- Goal
Update the lines from the first one through the line containing "[x=371, y=110]" by replacing "Instruction" with "Command" and leaving everything else unchanged.

— START OF Extracted records —

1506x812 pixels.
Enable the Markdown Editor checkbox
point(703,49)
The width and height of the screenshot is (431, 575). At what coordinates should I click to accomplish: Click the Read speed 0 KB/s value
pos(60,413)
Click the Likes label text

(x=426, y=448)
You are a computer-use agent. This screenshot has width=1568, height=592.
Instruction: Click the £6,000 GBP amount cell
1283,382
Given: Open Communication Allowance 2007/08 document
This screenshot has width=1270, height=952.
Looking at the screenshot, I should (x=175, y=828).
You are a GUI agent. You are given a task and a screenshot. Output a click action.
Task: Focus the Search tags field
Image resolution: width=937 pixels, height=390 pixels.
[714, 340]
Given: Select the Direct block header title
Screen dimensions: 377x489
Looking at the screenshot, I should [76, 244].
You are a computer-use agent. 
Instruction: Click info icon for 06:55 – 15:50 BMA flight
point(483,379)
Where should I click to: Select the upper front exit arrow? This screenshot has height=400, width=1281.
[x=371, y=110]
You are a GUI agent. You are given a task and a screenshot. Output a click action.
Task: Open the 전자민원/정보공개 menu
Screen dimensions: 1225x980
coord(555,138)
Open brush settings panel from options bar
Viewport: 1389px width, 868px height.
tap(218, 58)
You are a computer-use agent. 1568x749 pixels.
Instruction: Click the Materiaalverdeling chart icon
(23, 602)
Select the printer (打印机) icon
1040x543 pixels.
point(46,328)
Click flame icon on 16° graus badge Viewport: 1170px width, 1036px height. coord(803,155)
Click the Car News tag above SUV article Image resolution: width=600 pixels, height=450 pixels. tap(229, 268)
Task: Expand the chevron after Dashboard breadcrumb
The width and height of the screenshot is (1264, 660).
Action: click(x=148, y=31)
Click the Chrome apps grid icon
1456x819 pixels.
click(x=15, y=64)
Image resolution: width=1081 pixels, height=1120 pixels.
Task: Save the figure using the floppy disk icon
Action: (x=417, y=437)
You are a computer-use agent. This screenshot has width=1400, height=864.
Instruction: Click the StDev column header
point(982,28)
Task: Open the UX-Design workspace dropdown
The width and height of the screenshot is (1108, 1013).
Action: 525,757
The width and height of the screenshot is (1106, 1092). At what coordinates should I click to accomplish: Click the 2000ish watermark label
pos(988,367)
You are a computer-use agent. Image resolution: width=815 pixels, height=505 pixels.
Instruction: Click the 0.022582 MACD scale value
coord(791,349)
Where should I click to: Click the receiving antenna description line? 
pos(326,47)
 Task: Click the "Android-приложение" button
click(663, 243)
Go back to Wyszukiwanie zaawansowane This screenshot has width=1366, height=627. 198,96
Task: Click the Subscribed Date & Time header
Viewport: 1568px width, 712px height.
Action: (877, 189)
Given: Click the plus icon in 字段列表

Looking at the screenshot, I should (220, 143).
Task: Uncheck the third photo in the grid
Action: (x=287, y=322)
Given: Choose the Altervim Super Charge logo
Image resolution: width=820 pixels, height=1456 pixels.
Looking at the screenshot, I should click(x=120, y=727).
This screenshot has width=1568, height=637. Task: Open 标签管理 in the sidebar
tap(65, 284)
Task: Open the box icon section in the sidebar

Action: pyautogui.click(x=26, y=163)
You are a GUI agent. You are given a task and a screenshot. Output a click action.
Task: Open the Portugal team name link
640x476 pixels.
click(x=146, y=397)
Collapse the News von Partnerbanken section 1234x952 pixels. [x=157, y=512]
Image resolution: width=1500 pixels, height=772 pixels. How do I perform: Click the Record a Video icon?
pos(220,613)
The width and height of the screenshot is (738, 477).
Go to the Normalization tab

— END OF Extracted records —

- Right answer
1506x812 pixels.
Enable the Markdown Editor checkbox
point(703,49)
The width and height of the screenshot is (431, 575). At what coordinates should I click to accomplish: Click the Read speed 0 KB/s value
pos(60,413)
Click the Likes label text

(x=426, y=448)
You are a computer-use agent. This screenshot has width=1568, height=592.
Command: Click the £6,000 GBP amount cell
1283,382
Given: Open Communication Allowance 2007/08 document
This screenshot has width=1270, height=952.
Looking at the screenshot, I should (x=175, y=828).
You are a GUI agent. You are given a task and a screenshot. Output a click action.
Task: Focus the Search tags field
Image resolution: width=937 pixels, height=390 pixels.
[714, 340]
Given: Select the Direct block header title
Screen dimensions: 377x489
Looking at the screenshot, I should [76, 244].
You are a computer-use agent. 
Command: Click info icon for 06:55 – 15:50 BMA flight
point(483,379)
Where should I click to: Select the upper front exit arrow? This screenshot has height=400, width=1281.
[x=371, y=110]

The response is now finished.